Insomma lo sport, come il resto della realtà, non ha un linguaggio univoco per essere raccontato e in fondo chi va a Rio lo fa dentro e grazie a una storia che va molto indietro nel tempo, fatta di logiche sanitarie, sociali, sportive che si sono scavalcate, intrecciate, scontrate.

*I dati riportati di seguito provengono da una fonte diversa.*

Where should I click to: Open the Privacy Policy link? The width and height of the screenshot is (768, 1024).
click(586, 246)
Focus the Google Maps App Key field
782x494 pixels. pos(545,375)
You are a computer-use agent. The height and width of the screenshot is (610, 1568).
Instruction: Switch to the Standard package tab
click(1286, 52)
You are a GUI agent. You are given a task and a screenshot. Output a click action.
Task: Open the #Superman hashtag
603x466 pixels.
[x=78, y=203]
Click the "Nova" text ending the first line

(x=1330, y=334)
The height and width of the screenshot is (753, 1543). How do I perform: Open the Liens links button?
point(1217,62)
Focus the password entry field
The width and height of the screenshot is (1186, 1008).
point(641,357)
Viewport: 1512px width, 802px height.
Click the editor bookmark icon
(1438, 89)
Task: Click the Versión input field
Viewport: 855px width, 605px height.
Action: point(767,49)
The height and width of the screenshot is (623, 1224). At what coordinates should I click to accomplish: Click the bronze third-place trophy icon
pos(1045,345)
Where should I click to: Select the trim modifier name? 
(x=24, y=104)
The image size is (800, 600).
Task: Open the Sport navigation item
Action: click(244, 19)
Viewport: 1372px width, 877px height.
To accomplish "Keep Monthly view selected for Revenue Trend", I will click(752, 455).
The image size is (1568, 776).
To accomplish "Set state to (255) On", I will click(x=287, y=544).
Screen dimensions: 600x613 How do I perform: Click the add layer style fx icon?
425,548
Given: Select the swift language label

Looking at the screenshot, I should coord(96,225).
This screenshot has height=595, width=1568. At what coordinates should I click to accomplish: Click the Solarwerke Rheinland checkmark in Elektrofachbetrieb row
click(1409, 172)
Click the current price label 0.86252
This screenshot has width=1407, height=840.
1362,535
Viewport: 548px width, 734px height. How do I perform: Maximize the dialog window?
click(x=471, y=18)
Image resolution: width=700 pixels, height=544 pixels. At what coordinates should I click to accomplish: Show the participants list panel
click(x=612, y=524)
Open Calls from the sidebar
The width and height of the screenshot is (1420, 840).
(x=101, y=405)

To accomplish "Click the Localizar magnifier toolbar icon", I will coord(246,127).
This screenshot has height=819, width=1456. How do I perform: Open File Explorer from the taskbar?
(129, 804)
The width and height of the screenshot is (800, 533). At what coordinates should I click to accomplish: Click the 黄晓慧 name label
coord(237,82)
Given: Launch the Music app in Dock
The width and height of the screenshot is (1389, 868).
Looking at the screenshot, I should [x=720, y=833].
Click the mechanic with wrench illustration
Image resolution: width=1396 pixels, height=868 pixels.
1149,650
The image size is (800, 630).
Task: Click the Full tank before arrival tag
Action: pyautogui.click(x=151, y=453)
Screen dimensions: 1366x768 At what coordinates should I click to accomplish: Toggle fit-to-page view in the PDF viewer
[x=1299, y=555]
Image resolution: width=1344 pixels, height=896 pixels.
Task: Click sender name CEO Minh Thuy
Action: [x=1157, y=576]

Fatta da anonimi dilettanti e da campioni sempre sotto il riflettore dei media, anche se c’è da riconoscere che nella logica dei media hanno più successo i “famosi diventati disabili”, piuttosto che i “disabili diventati famosi”.
Insomma, non stracciamoci le vesti sui blog e sui profili Facebook e non teniamo sotto i riflettori solo quell’“atleti”, come vergognandoci o paurosi di tenere dentro al discorso anche la parola “disabilità”, quasi che quel disabili lo potessimo scrivere con un carattere molto, molto più piccolo, come le avvertenze sul contratto di quando apri un conto in banca.
Ciò che di stereotipante e di limitante esiste nell’uso della parola disabili non lo si sconfigge coprendolo con un velo o chiedendogli di assentarsi per un momento, ma avendo il coraggio di passarci e ripassarci attraverso, facendosi carico della quotidiana fatica di questo.